On Thu, 3 Dec 2015, Peter Rad. wrote:

USF is 16% -- you are all worked up over how much money?
Emails to the list, frustration, looking up the law references -- you probably blew more time on this issue than what the actually fee was.

 Yeah, probably.

I understand it is the "principle" of the thing, but it was probably billed by USOC or billing item -- and that billing item always gets billed USF - and they use that USOC billing code for their 499, so they have no real process to not bill you USF since they will be remitting USF based on that USOC.

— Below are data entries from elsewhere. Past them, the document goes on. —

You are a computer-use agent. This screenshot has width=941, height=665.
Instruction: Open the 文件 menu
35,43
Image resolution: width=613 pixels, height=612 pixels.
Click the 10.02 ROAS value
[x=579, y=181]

 In the end they admitted that their consideration of the minimum fee as
 telecom vs non-telecom was a choice based on lack of guidance from the
 FCC, and on the advice of their telecom lawyers, decided to "play it safe"
 and consider the minimum fee as telecom and pay the USF on that revenue,
 rather than not and then find out after an audit that the FCC really
 thought they should have paid.

 Plus, since it is a passthrough for them, there is no undue burden on them
 to do so.

 While I disagree with their choice, the fact that they posit that it was a
 choice due to ambiguity, not a clear misunderstanding of the FCC rules,
 I'm taking a deep breath and letting it go.

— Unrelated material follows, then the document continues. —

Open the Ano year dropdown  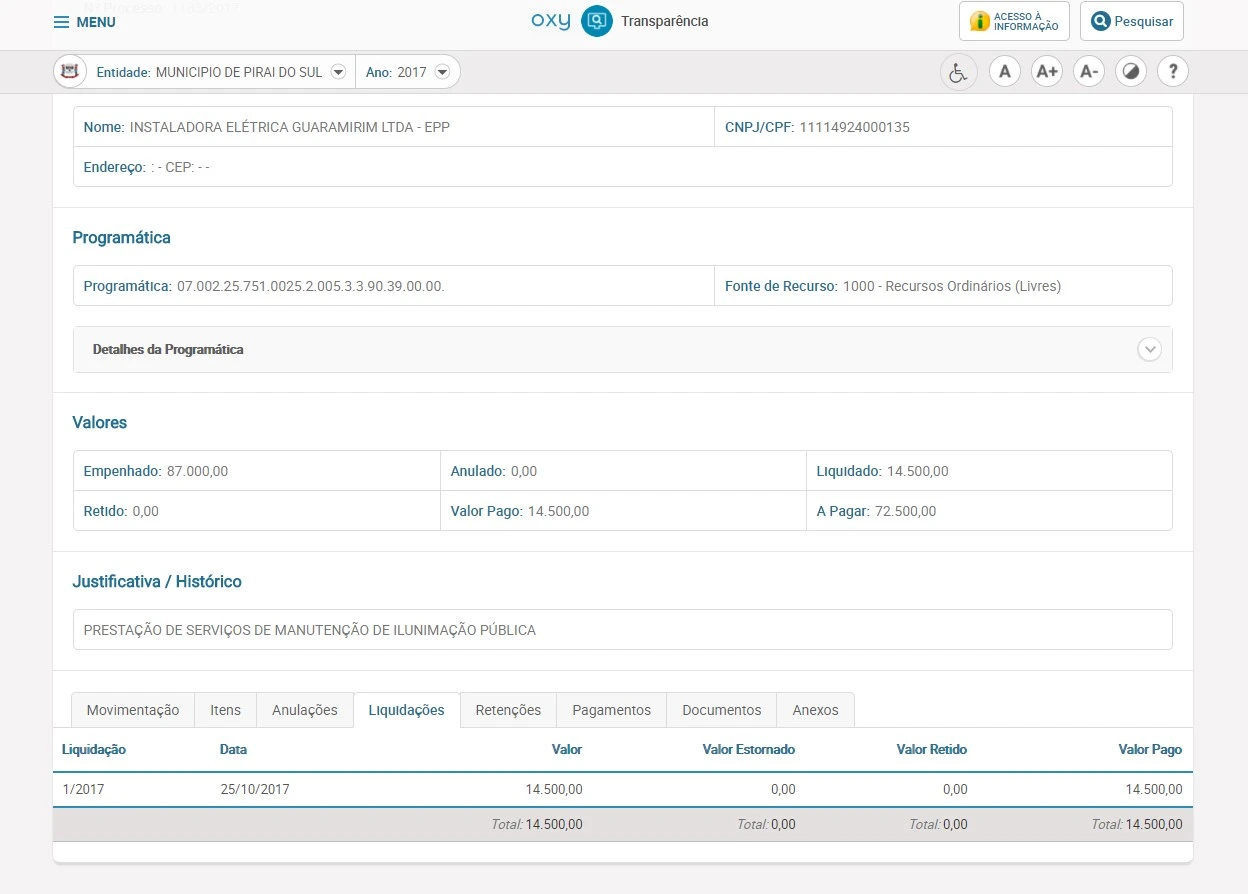(x=441, y=72)
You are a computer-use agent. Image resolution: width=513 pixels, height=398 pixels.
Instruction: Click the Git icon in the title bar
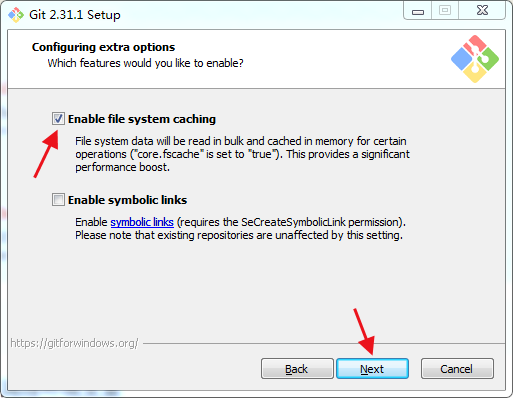pyautogui.click(x=16, y=15)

 Because you're right Peter -- I have blown more time on this issue than
 was worth my energy or time/value.

 But damn, I hate it when I think the wrong thing was done and I can't get
 no satisfaction. :-)

Beckman

On 12/3/2015 12:33 PM, Peter Beckman wrote:
On Thu, 3 Dec 2015, Carlos Alvarez wrote:

I agree with you, and I'd ask the carrier to remove that.  It sounds like
you haven't asked yet.  The whole thing is highly negotiable anyway, since
it wasn't an actual cost to them.  You might even get them to drop it or
severely reduce the overage based on future business.

 I've asked -- this email is verbatim what I sent to them. Their response:

 "We consider the minimum commitment to make up for services that were not
  utilized during the usage period. Therefore all taxes and regulatory fees
  associated with the service/product will also apply to the minimum
  commitment fee on your invoice."

 But that isn't how the FCC requirements read.

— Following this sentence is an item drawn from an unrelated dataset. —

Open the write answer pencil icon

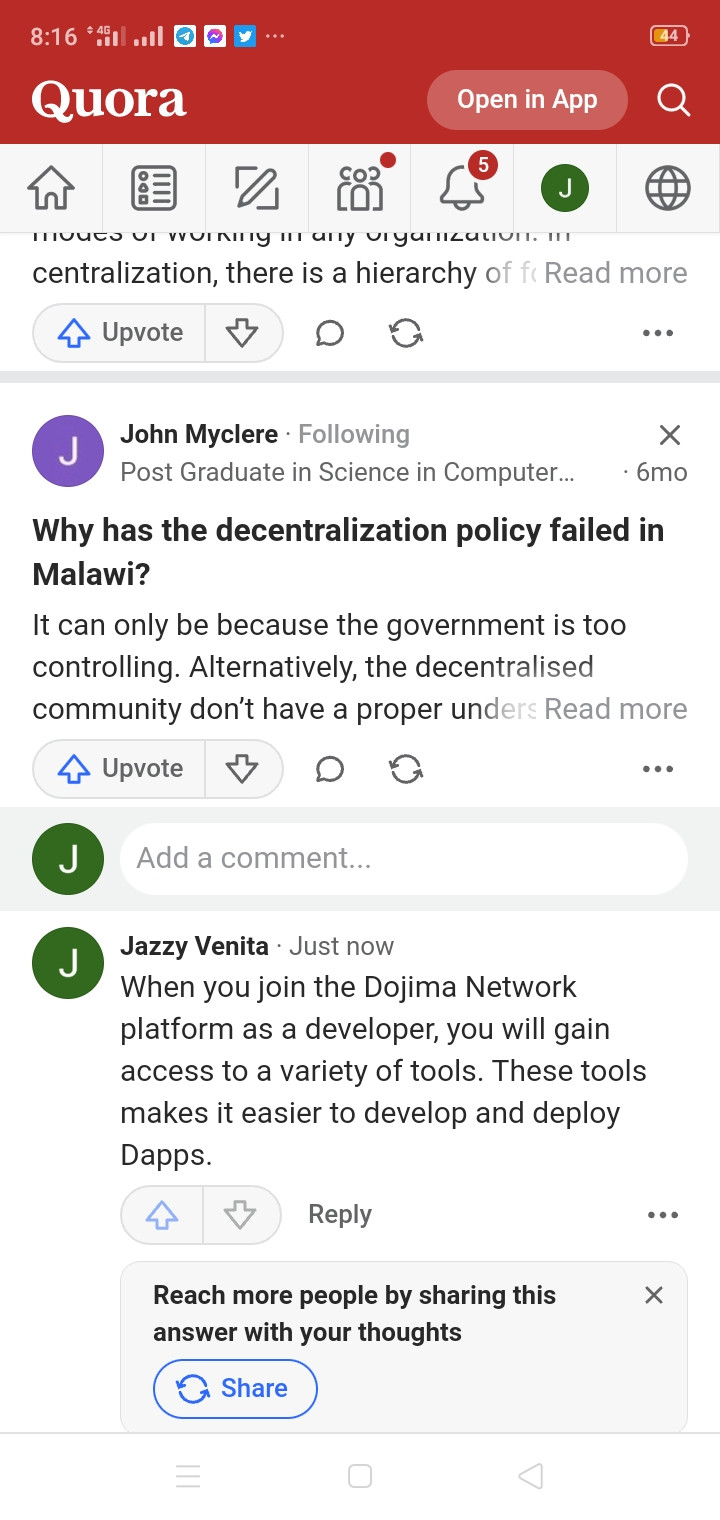click(x=257, y=188)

 The frustrating part -- engaging a lawyer is likely more expensive than
 simply giving up. And leaving the carrier hurts my business. And this is
 only a one-time issue, not an ongoing billing dispute.

 I'm quite confident that the USF shouldn't be billed on this non-telecom
 fee, and I can get a lawyer involved and they'll capitulate, but it will
 likely create bad blood plus I'll lose money on the process.

 I really really dispise companies not taking ownership of issues and just
 blinding standing ground. It makes me wish there were more telecom
 companies that highly regarded customer service like Zappos.